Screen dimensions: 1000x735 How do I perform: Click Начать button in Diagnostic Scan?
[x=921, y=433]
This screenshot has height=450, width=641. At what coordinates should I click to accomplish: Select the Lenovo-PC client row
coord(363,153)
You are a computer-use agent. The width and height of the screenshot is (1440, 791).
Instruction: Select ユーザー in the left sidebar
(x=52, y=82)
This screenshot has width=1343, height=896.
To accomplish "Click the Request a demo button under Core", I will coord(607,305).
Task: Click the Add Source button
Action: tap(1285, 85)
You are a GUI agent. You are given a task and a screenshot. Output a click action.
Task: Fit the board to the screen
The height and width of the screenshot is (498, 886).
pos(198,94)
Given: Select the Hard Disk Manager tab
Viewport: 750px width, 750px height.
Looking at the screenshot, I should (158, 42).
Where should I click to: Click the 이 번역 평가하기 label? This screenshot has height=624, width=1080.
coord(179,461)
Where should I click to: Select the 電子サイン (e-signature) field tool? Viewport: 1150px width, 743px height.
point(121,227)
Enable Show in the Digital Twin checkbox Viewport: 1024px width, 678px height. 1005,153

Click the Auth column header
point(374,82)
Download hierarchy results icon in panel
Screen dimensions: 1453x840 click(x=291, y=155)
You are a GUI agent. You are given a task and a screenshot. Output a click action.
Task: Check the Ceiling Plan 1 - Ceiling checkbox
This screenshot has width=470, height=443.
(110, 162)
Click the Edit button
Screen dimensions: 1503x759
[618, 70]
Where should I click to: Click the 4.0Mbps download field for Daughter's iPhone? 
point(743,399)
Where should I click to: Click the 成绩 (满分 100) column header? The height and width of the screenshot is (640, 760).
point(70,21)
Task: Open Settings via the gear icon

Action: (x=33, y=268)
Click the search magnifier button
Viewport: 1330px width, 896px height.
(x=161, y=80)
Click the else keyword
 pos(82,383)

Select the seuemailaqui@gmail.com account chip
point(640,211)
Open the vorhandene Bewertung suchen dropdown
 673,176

═══

● EXERCISE DESCRIPTION: What you return should be only the lines from the line containing "Where should I click to: Select" through the end of the material above, reproduced exactly, first and last included.

● SOLUTION TO THE PROBLEM:
Where should I click to: Select the 電子サイン (e-signature) field tool? Viewport: 1150px width, 743px height.
point(121,227)
Enable Show in the Digital Twin checkbox Viewport: 1024px width, 678px height. 1005,153

Click the Auth column header
point(374,82)
Download hierarchy results icon in panel
Screen dimensions: 1453x840 click(x=291, y=155)
You are a GUI agent. You are given a task and a screenshot. Output a click action.
Task: Check the Ceiling Plan 1 - Ceiling checkbox
This screenshot has width=470, height=443.
(110, 162)
Click the Edit button
Screen dimensions: 1503x759
[618, 70]
Where should I click to: Click the 4.0Mbps download field for Daughter's iPhone? 
point(743,399)
Where should I click to: Click the 成绩 (满分 100) column header? The height and width of the screenshot is (640, 760).
point(70,21)
Task: Open Settings via the gear icon

Action: (x=33, y=268)
Click the search magnifier button
Viewport: 1330px width, 896px height.
(x=161, y=80)
Click the else keyword
 pos(82,383)

Select the seuemailaqui@gmail.com account chip
point(640,211)
Open the vorhandene Bewertung suchen dropdown
 673,176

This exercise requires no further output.